● **Supplied passage**
I've gotten my own hair caught in the dremel too, and (luckily) the dremel stops. It doesn't keep winding like an egg beater. It didn't hurt but sure freaked me out for 1/2 second! I still use clippers (mostly on customers dogs that don't get their nails done once a week). The dremel head can get hot if used on several dogs in a row, so this is something else to keep in mind. 
I teach my little dogs to lie in my lap, on their backs, to get their nails done. The big guy (german shepherd) was taught to lie on his side, but seems happier to stand up. I do one foot at a time, with the paw pointing back (think how a farrier would shoe a horse). For some reason, if the shepherd SEES his nails being done (if I hold the foot straight out), he gets antsy. If he can't see it, it's all good 
One of the most common mistakes I see with nail trimming (no matter what tool) is holding the dogs' foot at an un-natural and uncomfortable angle. I don't pull the foot out and towards me, or back and towards me. Most dogs who "hate" having their nails done only hate having their leg pulled around at an uncomfortable angle, and corgi's (and doxies, for that matter) come to mind with their short legs. A lot of dogs too fight "restraint" (having someone pin them down) or having their foot in a death grip (to hold it still) more than they fight the actual procedure. Someone I know personally is amazed at how good my dogs are for their nails being dremeled, and say their dogs don't behave nearly that well. Their first puppy nail trim was one of the owners holding the puppies paw with a death grip and their spouse pinning them down by their neck  No wonder the (now adult) dog heads for the hills whenever the dremel comes out. I welcome my grooming (customers) dogs to stand, sit, or lie down during nail trimming. A comfortable dog is an easy dog to work with! Occasionally a few dogs just can't handle the dremel, and a helper comes in handy, to either help hold the dog (not manhandle!) or to offer the dog "moral support" (this may sound stupid, but it has come in very handy many times in our salon. Sometimes all they need is an extra person there reassuring good behavior!)

● **Dataset entries**
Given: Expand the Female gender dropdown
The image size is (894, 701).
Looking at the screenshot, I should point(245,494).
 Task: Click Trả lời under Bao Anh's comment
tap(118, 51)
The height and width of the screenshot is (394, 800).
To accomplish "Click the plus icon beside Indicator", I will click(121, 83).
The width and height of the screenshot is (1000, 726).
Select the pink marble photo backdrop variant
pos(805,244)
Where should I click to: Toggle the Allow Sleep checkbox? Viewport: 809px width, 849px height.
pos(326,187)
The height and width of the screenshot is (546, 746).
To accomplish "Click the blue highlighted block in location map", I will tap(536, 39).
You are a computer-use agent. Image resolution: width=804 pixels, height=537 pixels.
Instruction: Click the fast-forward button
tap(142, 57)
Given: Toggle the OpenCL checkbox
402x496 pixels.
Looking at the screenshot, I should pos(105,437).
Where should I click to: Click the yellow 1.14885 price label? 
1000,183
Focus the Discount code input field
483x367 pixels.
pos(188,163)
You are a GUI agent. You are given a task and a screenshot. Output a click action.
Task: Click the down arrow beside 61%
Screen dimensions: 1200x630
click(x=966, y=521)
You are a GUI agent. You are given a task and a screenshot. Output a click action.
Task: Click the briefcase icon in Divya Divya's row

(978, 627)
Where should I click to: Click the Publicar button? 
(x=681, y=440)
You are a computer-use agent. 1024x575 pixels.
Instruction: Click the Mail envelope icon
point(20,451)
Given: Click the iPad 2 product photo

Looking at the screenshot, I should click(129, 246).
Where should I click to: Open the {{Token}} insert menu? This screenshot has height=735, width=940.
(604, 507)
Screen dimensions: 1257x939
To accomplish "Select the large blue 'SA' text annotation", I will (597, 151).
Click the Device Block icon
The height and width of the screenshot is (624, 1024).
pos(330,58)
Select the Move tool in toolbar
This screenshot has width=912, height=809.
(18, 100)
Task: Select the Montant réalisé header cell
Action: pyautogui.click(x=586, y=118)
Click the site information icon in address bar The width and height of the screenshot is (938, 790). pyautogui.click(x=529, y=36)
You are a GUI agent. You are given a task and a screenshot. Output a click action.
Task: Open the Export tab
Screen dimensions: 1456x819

● **Task**
In the dog nail-trimming post, how are the little dogs taught to lie while their nails are done?

● **Result of this exercise**
On their backs, in the writer's lap.